How long will it take for Myanmar to reach Thailand’s or Cambodia’s level of tourism influx? I visited in 2012 when the country was just opening up and there were no tourists in sight. Today the popular destinations of Bagan or Inle Lake are filled with backpackers and Southeast Asian residents making a short weekend trip. Visa processes are streamlined and efficient. A part of me feels like a slice of authenticity is disappearing with each extra visitor that sets foot on this country of beautiful temples and remote lands. Yet I know that the income this provides to the local communities is undeniable and I wouldn’t want it to stop. I just wish tourism does not destroy the hospitality and genuine openness Burmese showed me back in 2012.
It is perhaps the genuine hospitality of those living where tourism is not a major source of income that draws me over and over to the most remote and least visited places. Or perhaps the magical feeling of witnessing what is only found in adventure books, in tales of lost kingdoms, and which I can take in all by myself. Feeling special, unique, grateful to be the only one there.
In my quest for answers I often wonder if this insanity that I appear to have in the eyes of most people who know me is the result of snobbism, of showing off. It might have been at some point, but I want to believe I am no longer on a crusade to tick off countries for the mere purpose of elongating lists. I plan for experiences, not for countries and I often re-visit the same country to explore different parts of it.
“Sometimes I can hear my bones straining under the weight of all the lives I’m not living.” – Jonathan Safran Foer
It is an unexplainable need to live as many different lives as I can through my travels. Different people and cultures fascinate me. I stare at those with different skin color, different hair styles, different believes, trying to understand why, how their lives are. I interrogate, with curiosity not judgement, all those who have a set of believes that are different from mine. It is out of sheer naivety, the innocence that only a child can possess but which fills me when I travel. I am fearless too. On the road, I am not afraid, I don’t seek comfort, I look for the authenticity that can only be found where things are still how they used to be. I want to live like them, eat like them, sleep like them, feel like them. And I also want to suffer the burden of those lives less privileged.

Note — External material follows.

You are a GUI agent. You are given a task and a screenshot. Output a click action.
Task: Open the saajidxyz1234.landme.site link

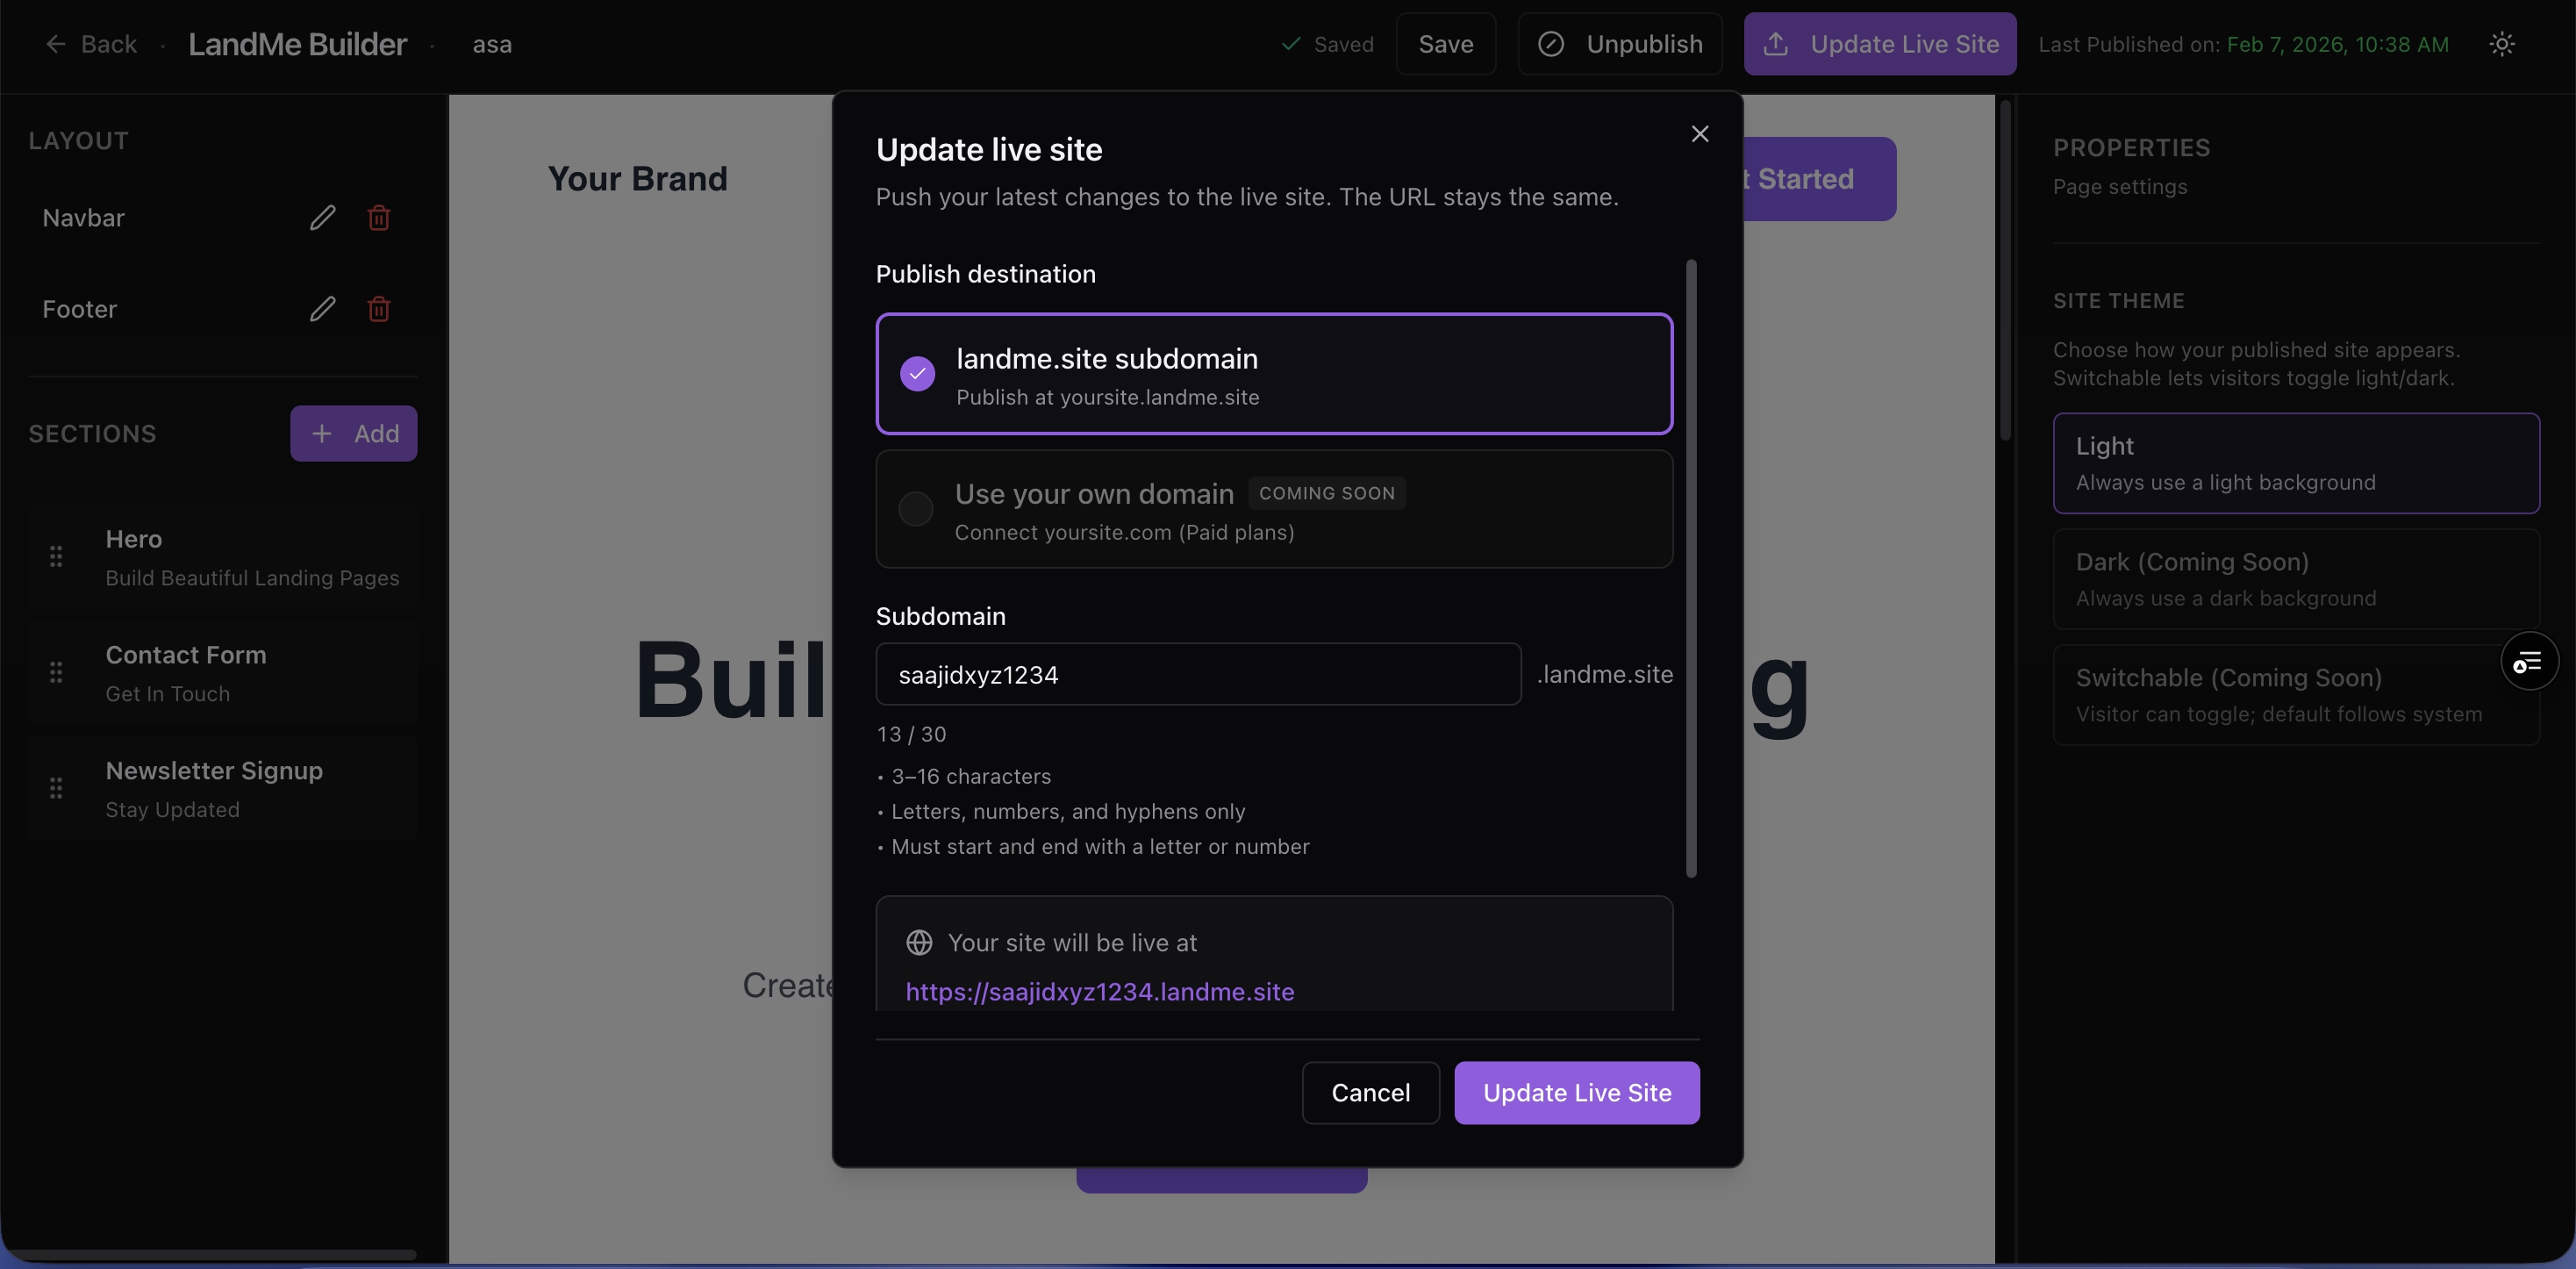point(1100,992)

It is as if, by experiencing as many ways of life and cultures as I can I was able to create my own amalgamation with the very best. I often find myself relating behaviors from a country to those I have seen in another, comparing cultures, places, food, traditions. I can usually find at least one other place where I have lived through or observed something similar.
Perhaps this unstoppable desire to see the world is just my way of proving that no matter the borders, the imaginary boundaries or the frontiers, we are all human and we all share a common will to live. Or maybe it just gives me the perspective that I need to never forget what truly matters.